3/ Scenario 3: In third scenario, I use the variant 3 of updateTimeSeries. What I observe is that timeseries is correctly initialized, but the last line timestamp is align with current date/time, and not with beginning of month because it was set during the updateState call.
Items Timestamp Value
----------- ------------------------------ ---------
Conso_Month 2024-12-31T23:00:00.000000000Z 2387.121
Conso_Month 2025-01-31T23:00:00.000000000Z 2666.551
Conso_Month 2025-03-21T15:44:57.395000000Z 1680.295
If I call the rest service,
{"name": "Linky_Melody_Monthly_Conso_Month","datapoints": "3","data": [
{"time": 1735686000000,"state": "2387.121"},
{"time": 1738364400000,"state": "2666.551"},
{"time": 1742571897395,"state": "1680.295"},
{"time": 1742572007345,"state": "1680.295"}
]}
We have still a duplicate value for the currentState because createDTO adding it. In case of restart, the result is the same before / after restarting the server.
As you can see, the behavior can be quite different in regards the way your update your values, calling updateState or not. I can start / propose a pull request to try to align the comportment to have something more deterministic. But before I would like to have your advice.

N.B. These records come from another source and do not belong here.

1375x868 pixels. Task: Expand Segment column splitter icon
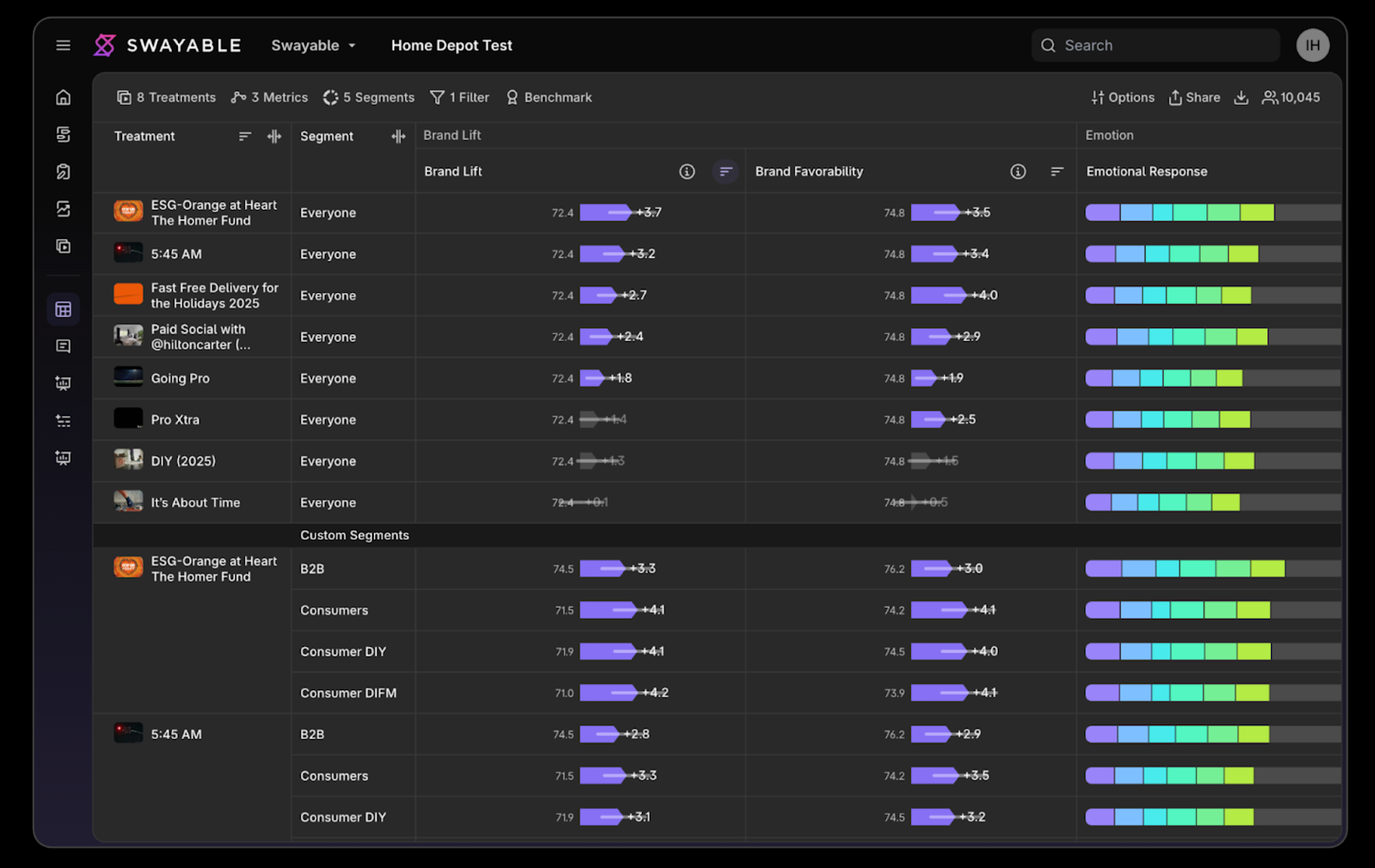pos(398,136)
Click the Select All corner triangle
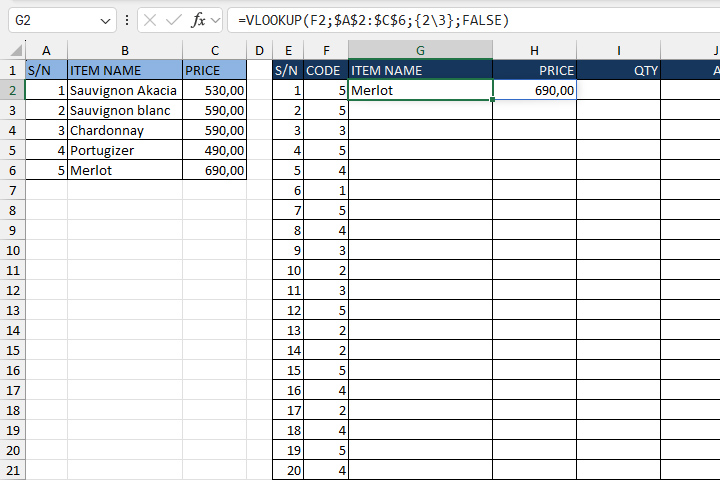Image resolution: width=720 pixels, height=480 pixels. click(12, 50)
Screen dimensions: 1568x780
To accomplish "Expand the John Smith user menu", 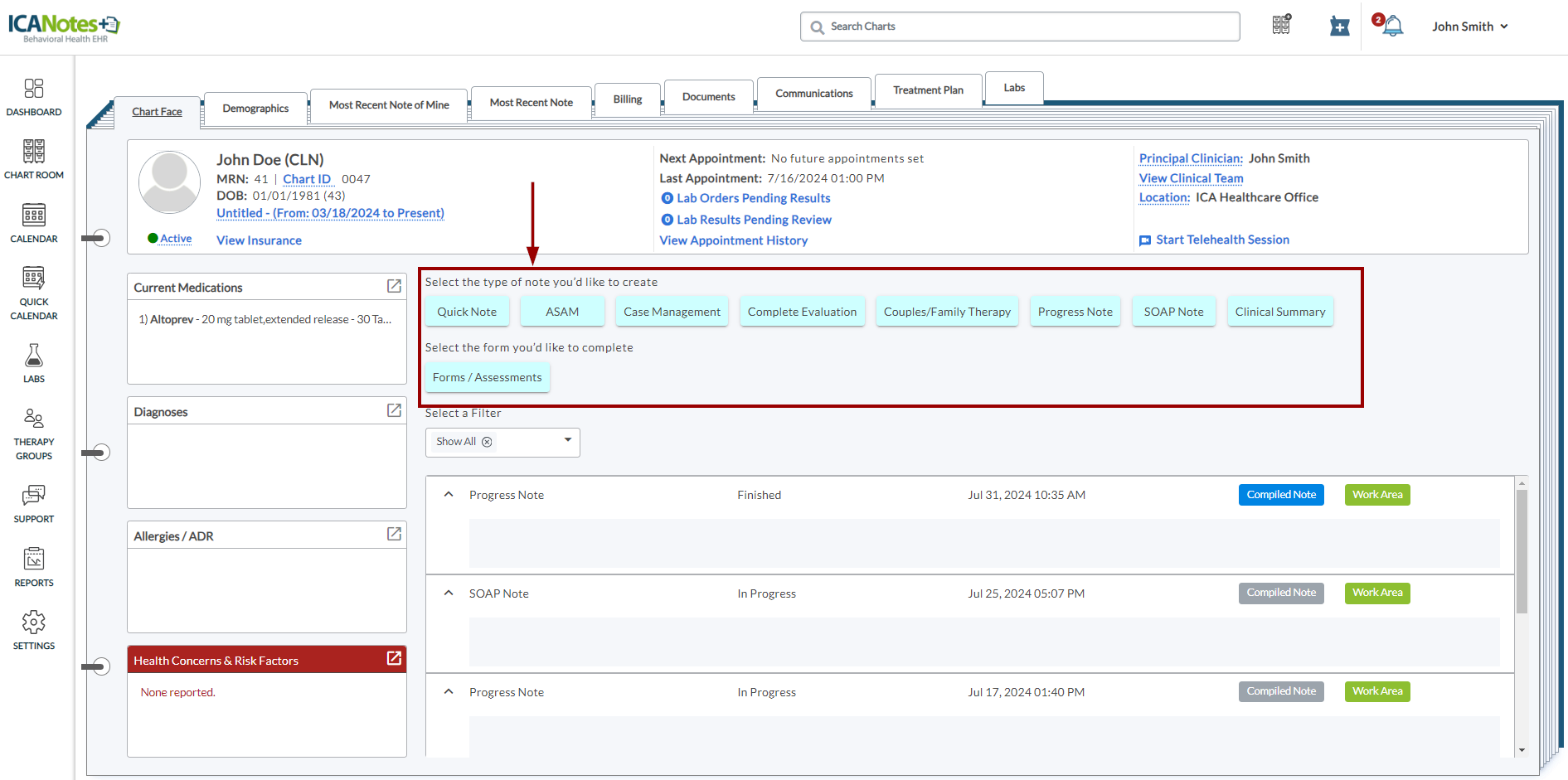I will [x=1469, y=27].
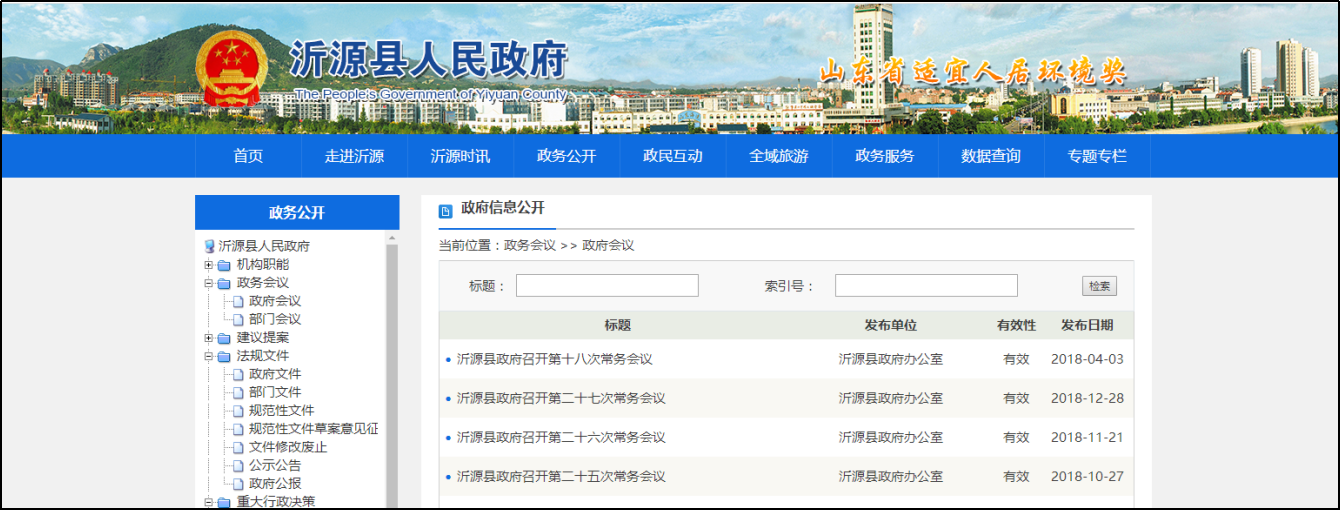Click the folder icon beside 建议提案
1340x510 pixels.
[224, 338]
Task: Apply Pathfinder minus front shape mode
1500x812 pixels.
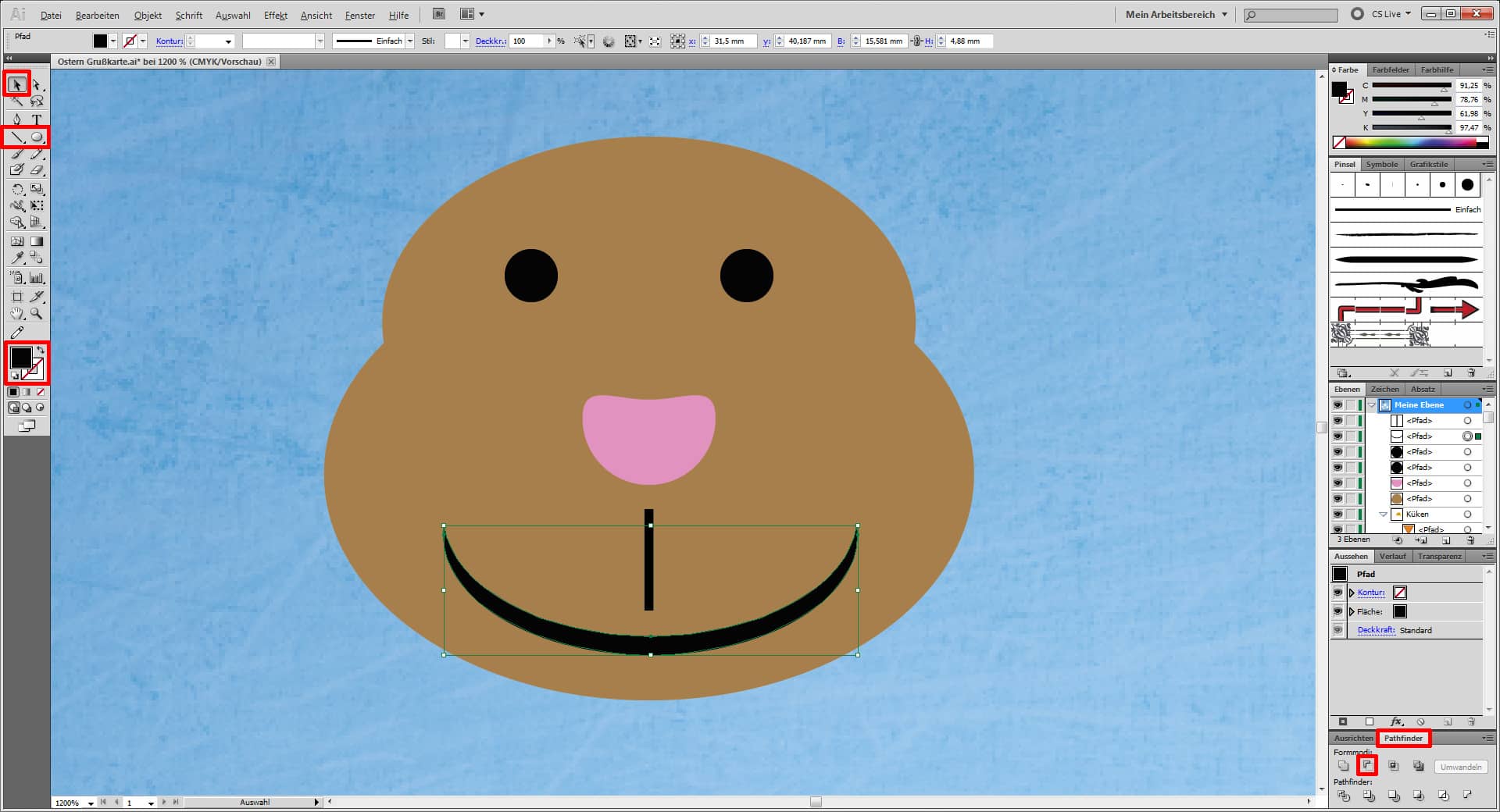Action: click(1367, 766)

1/ Do you see something wrong in my analysis.
2/ When update time series, what are the correct way to have thing done. a. Calling Sendtimeseries only. b. Calling Sendtimeseries + updateChannel c. Should work ever you use solution a or solution b!
3/ When we call Sendtimeseries, shouldn't we initialize automatically the current state of the item if it’s not already initialized (state=Null) ?
4/ In the call PersistenceResource.createDTO(), when we add the currentState, shouldn’t we check in dto collection if last data of the collection equals to the currentState, and so not readding it one more time?
5/ Do you think that there are unit tests that already covered this sort of thing? I begin to read them, but don’t find so far.
6/ Do you have any other remarks that would be useful?
Maybe also include @jlaur in this. I believe he worked a lot on the original TimeSeries implementation.
TimeSeries are a recent addition, and they are not designed to directly impact the current state of an item. If you set TimeSeries, it will just update values in persistence, not the current state. And the question is if it should. You can very well set TimeSeries values in the past and have a current state that is different, or have more recent values already in persistence.
The standard way to put something in persistence is to update the item state, and that will trigger writing to persistence with the current timestamp. The only mechanism that updates the state from persistence is restoreOnStartup. Writing a time series to persistence will not.
There is one other case where state will be set: future persisted values from time series in the future will set the current state as the current time moves past the future persisted value.
I think the above perfectly explains all you see.
Next question is what to do. It shouldn’t hurt the same value is in persistence multiple times. So I think the approach of not just loading the time series, but also setting the state (and therefore writing an extra record in persistence) does not harm at all.
Hello Mark,
Thanks for this first answer. I don't know how I miss Jacob on this, I've add it to the list :)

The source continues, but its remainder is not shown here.